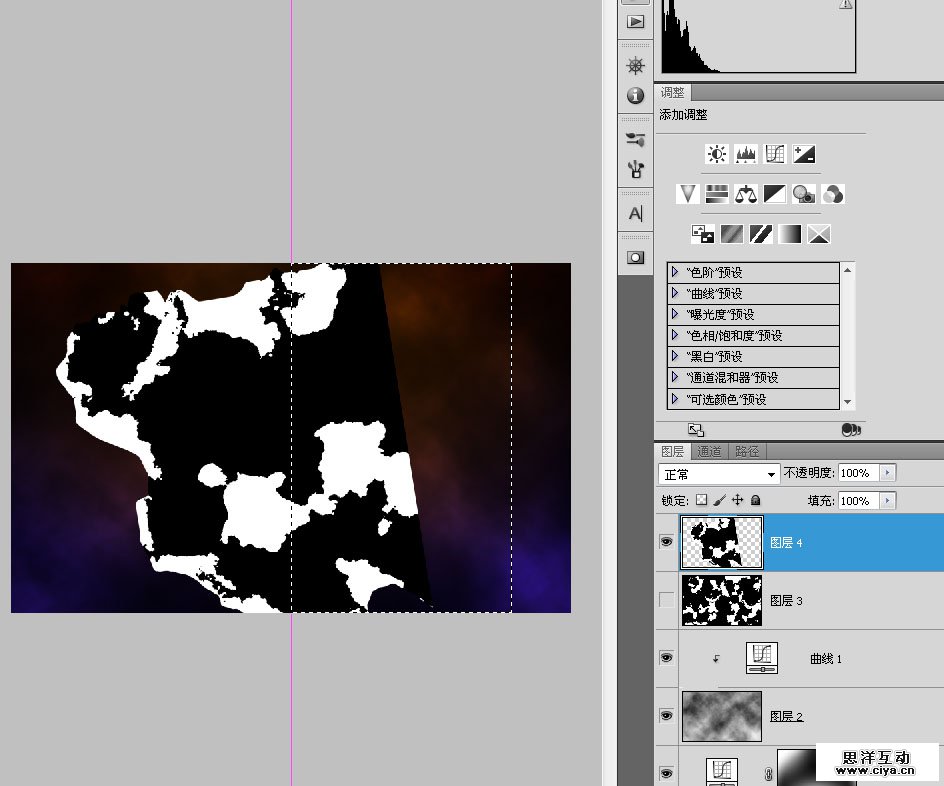Hide layer 图层 4 with eye icon

666,542
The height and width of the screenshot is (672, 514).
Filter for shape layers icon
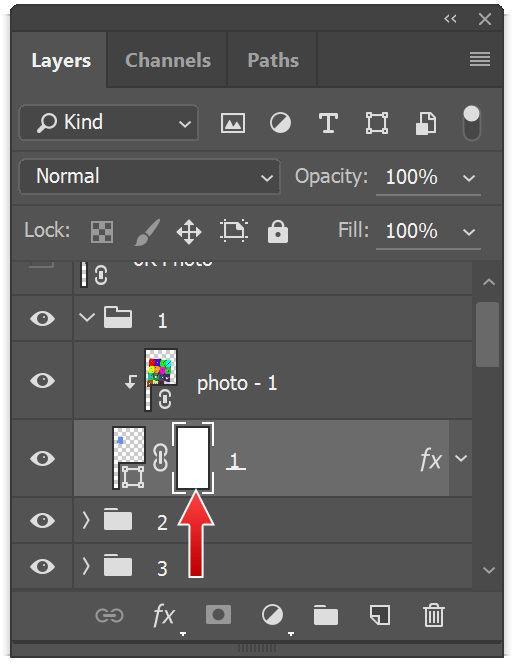click(376, 123)
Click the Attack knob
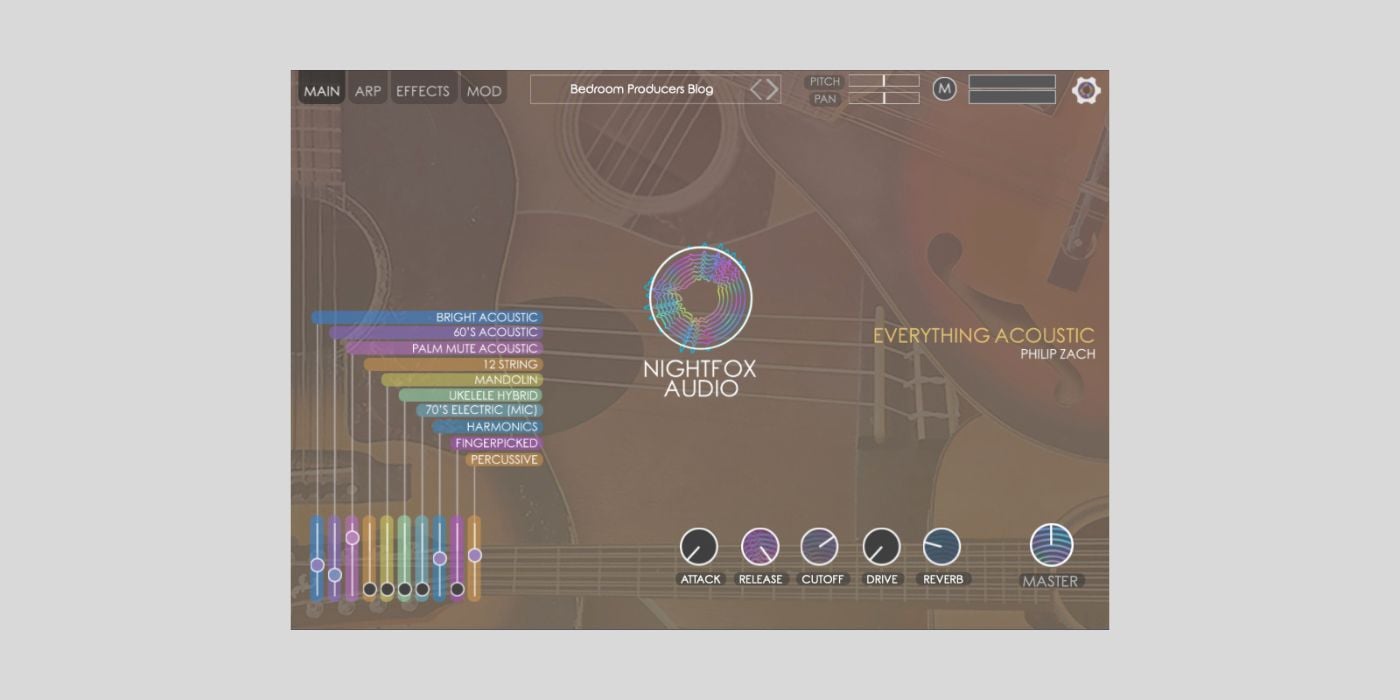Viewport: 1400px width, 700px height. (x=699, y=547)
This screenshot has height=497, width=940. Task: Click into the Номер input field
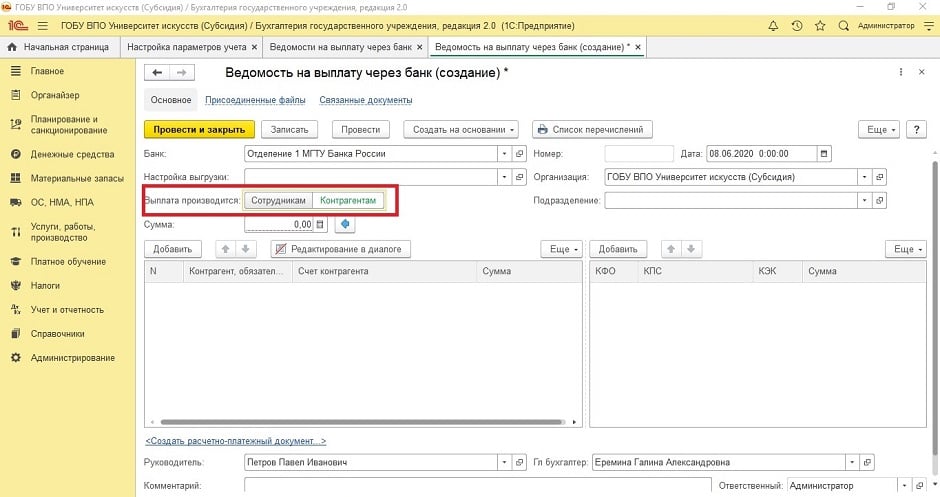[x=639, y=154]
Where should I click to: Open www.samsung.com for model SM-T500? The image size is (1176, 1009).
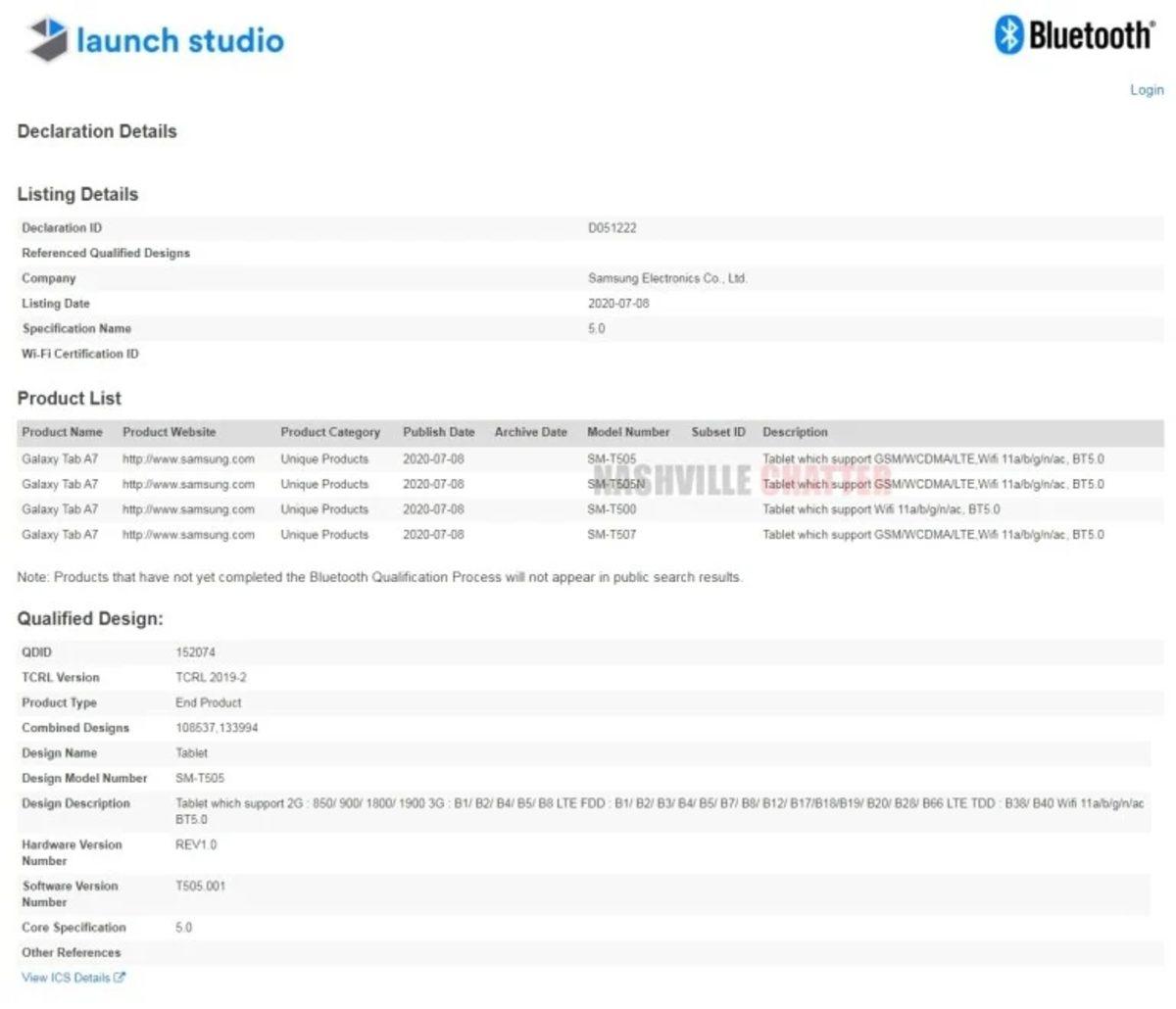[x=188, y=509]
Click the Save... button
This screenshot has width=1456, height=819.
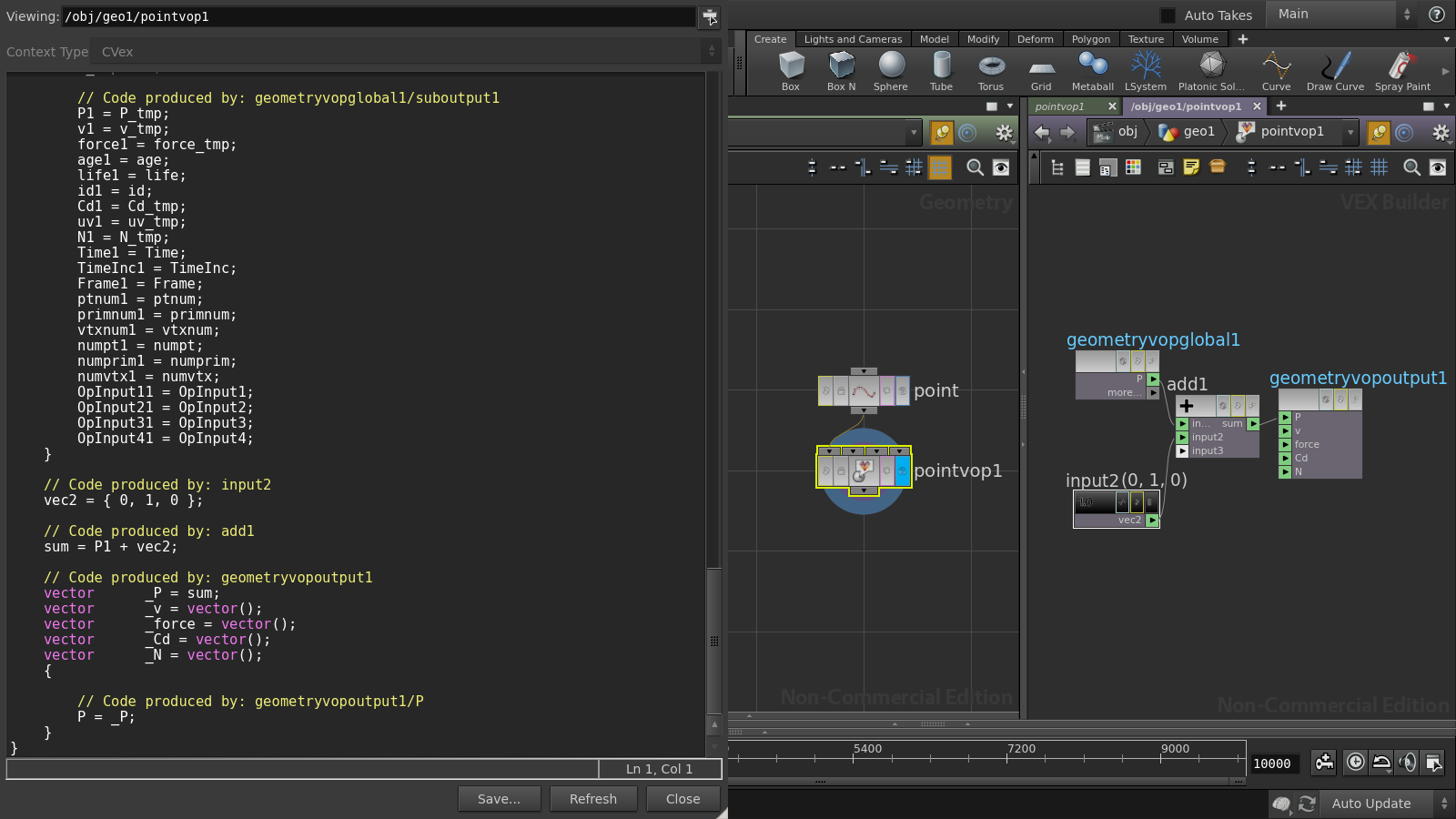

------------------------------------------------

• [TASK PROMPT] Leave every picture out and print exactly the lines from the one that contains "This screenshot has height=497, width=940." through the last line of the material above.

• [ANSWER TO THIS PROBLEM]
This screenshot has height=497, width=940. Task: Click into the Номер input field
[x=639, y=154]
Where should I click to: Open www.samsung.com for model SM-T500? The image size is (1176, 1009).
[x=188, y=509]
Click the Save... button
This screenshot has width=1456, height=819.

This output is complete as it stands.